Monday, August 16, 2010

These Days It Is a Tough Story


These Days It Is a Tough Story

These days it’s a tough story. The results of our desecration are all around us. The waters of the Gulf of Mexico are being choked by oil greed. We are literally the Earth’s body, so we humans are intimately feeling and knowing the effects of these Earth changes. Storms are many times stronger, as are the winds. A few weeks ago in New York City, as I came out of the National Museum of the American Indian, after being part of a native playwrights panel, the winds were so strong they lifted me up and pushed me against the Battery Park fence. They were relentless and powerful. I dreamed about them several years ago: how the winds would move like a tsunami over Earth, to remake the Earth. So it’s no wonder that many among us are developing cancers, strokes, heart, various body failures and emotional challenge and breakdown. We are the Earth.

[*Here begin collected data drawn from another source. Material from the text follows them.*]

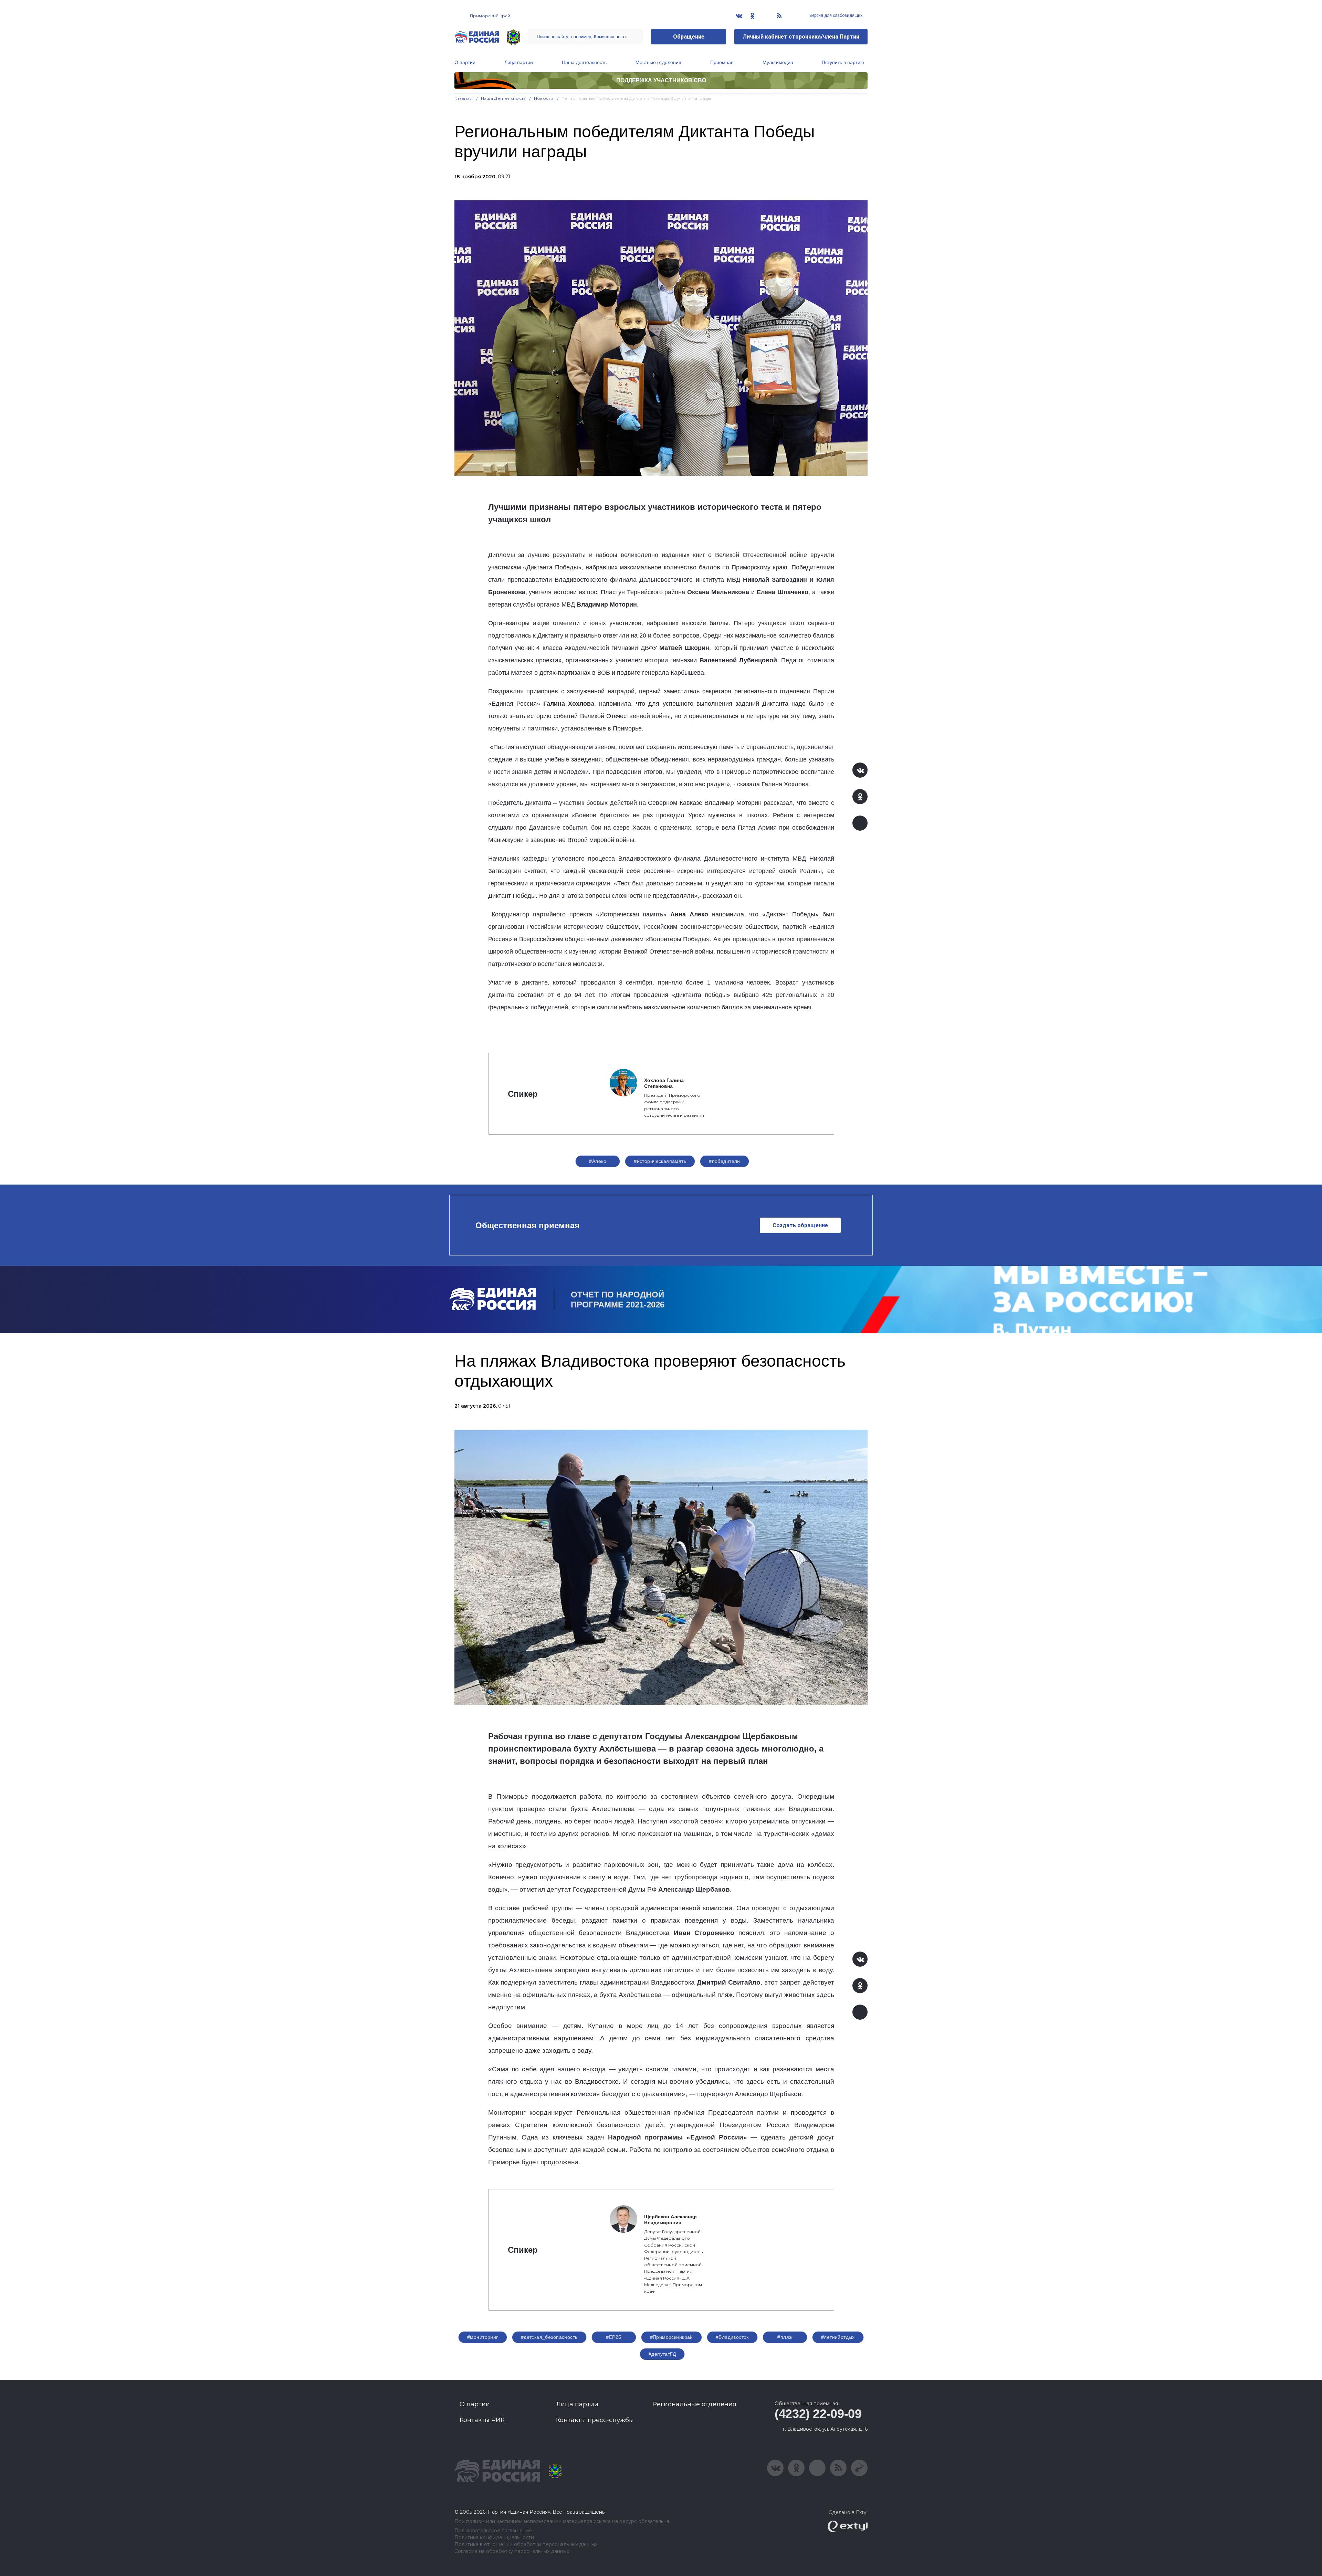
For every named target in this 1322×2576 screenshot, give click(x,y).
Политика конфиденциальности (494, 2538)
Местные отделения (658, 62)
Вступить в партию (843, 62)
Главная (463, 98)
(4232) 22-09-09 (818, 2414)
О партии (464, 62)
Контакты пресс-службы (595, 2420)
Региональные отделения (694, 2404)
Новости (544, 98)
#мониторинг (482, 2337)
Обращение (688, 36)
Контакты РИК (482, 2420)
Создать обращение (800, 1225)
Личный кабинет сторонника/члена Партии (801, 36)
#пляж (784, 2337)
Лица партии (518, 62)
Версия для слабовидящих (835, 15)
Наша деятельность (584, 62)
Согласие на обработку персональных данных (511, 2551)
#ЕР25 (613, 2337)
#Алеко (597, 1161)
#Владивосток (732, 2337)
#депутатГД (662, 2354)
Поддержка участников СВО (661, 80)
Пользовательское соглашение (493, 2531)
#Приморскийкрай (671, 2337)
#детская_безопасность (549, 2337)
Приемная (722, 62)
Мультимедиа (778, 62)
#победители (724, 1161)
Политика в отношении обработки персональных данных (525, 2544)
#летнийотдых (838, 2337)
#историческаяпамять (660, 1161)
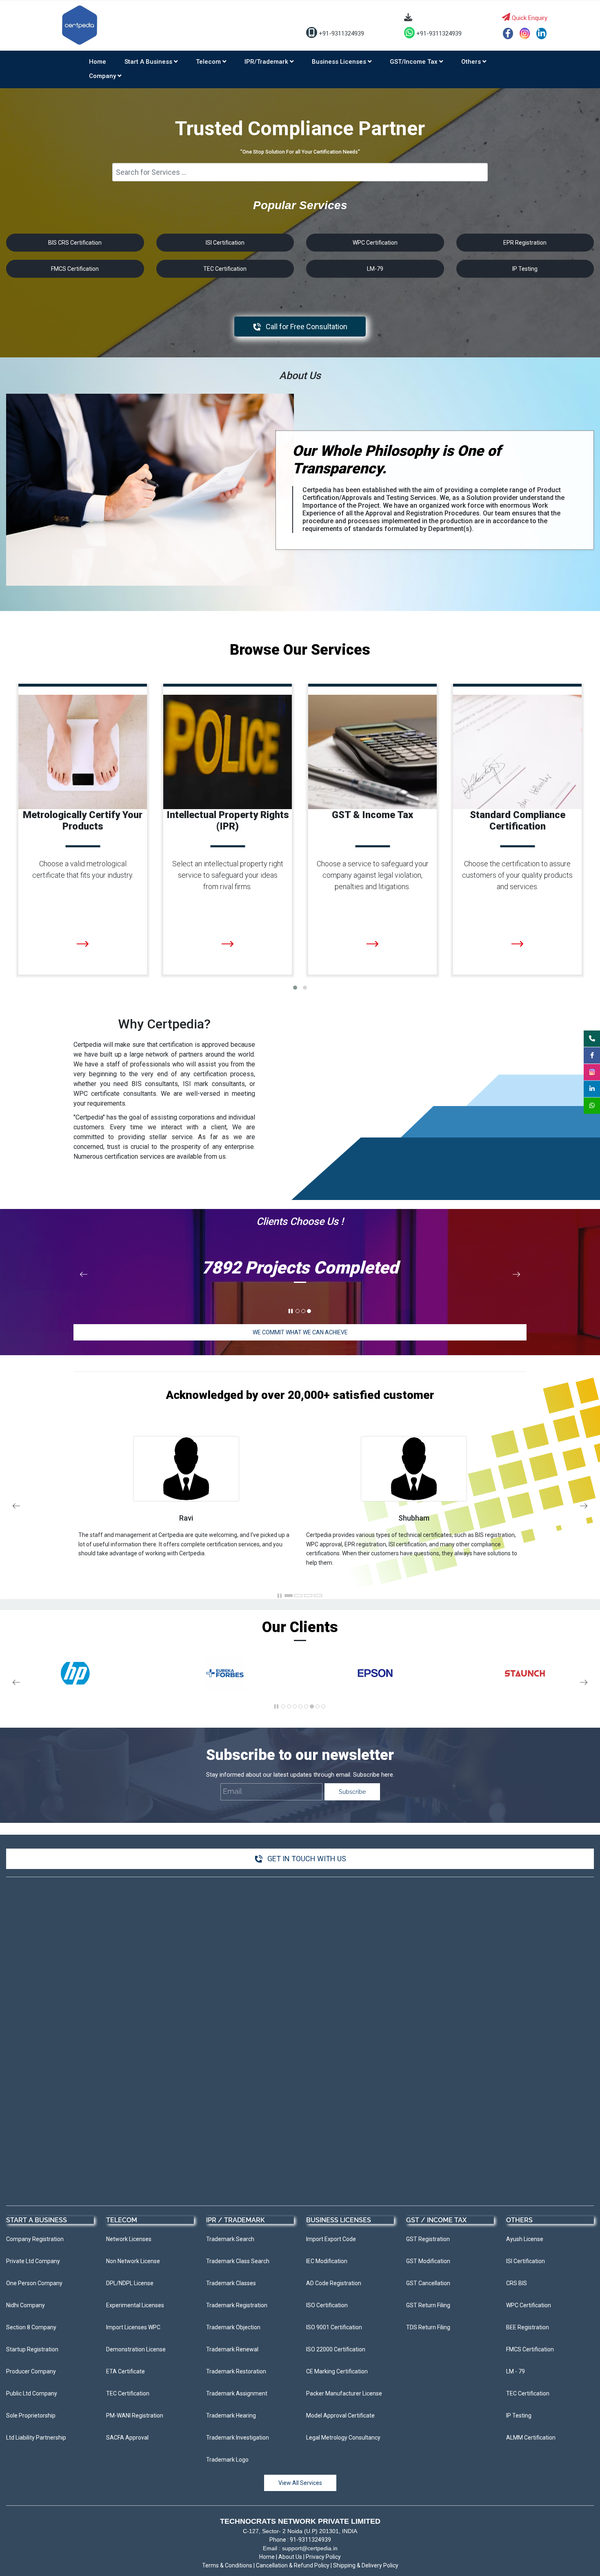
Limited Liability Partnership (509, 799)
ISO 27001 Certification (212, 819)
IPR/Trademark (267, 61)
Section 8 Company (496, 838)
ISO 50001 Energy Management (226, 858)
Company (103, 76)
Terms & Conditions (227, 2565)
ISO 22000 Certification (212, 760)
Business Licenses (340, 61)
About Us (290, 2557)
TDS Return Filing (58, 838)
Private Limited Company (505, 760)
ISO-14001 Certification (212, 838)
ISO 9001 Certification (210, 799)
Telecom (209, 61)
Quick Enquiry (528, 18)
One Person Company (499, 780)
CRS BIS (333, 838)
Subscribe (352, 1792)
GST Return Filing (58, 819)
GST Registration (57, 760)
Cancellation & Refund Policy (292, 2565)
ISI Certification (344, 858)
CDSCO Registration (352, 819)
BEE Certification (346, 799)
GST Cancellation (58, 799)
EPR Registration (347, 780)
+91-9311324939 (340, 33)
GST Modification (58, 780)
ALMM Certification (351, 878)
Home (97, 61)
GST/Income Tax (414, 61)
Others (471, 61)
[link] (150, 398)
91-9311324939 (310, 2539)
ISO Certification (201, 780)
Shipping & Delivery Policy (365, 2565)
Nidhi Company (489, 819)
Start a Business (149, 61)
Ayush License (343, 760)
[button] (295, 988)
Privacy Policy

This country is in a downturn of the cycle. It’s an important part of the story, but difficult to weather if we don’t keep the perspective of eternity. That’s how the wisest always position their perspective. It’s like looking from the Moon, or from past the point of your departure from this place, or with seven generations in mind. We have to keep moving with grace, strength and humor and know that our native ways are what are going to help us make it through the destruction. You watch, the same people who are championing English only, immigration fences, and the dissolution of our tribal nations will be coming to us to know how to live. We have to be ready.